- **Data entries**
##########
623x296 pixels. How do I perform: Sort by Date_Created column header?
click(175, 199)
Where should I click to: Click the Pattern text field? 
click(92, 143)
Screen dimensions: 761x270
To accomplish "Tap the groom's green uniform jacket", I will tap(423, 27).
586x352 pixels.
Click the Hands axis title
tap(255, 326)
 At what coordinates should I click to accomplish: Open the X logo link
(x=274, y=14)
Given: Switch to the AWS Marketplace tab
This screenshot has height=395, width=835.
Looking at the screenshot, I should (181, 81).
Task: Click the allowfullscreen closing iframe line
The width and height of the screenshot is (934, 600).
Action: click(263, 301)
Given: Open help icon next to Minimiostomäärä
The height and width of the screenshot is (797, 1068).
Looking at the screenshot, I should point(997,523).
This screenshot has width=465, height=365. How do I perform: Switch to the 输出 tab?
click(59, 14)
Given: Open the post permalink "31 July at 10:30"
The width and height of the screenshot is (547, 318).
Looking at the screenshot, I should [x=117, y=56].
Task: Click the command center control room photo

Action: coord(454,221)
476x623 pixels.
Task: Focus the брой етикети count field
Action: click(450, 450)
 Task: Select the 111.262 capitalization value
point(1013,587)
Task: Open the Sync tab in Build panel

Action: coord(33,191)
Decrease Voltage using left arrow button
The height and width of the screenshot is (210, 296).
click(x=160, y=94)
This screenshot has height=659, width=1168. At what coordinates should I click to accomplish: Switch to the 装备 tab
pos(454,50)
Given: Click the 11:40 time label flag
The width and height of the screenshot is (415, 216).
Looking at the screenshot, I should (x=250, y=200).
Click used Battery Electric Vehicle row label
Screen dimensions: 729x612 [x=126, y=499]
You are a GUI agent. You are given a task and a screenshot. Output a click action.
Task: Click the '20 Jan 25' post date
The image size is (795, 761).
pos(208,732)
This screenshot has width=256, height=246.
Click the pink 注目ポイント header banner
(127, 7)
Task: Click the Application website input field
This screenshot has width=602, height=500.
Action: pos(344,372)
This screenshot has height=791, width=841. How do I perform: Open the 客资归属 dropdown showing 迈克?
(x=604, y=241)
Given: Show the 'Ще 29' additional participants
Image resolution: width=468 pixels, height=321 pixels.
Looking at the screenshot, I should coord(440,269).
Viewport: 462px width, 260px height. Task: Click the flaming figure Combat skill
##########
- **Description of the task**
When a line in the records above contains the word "post", copy it.

- **Answer below**
Given: Open the post permalink "31 July at 10:30"
Task: Click the '20 Jan 25' post date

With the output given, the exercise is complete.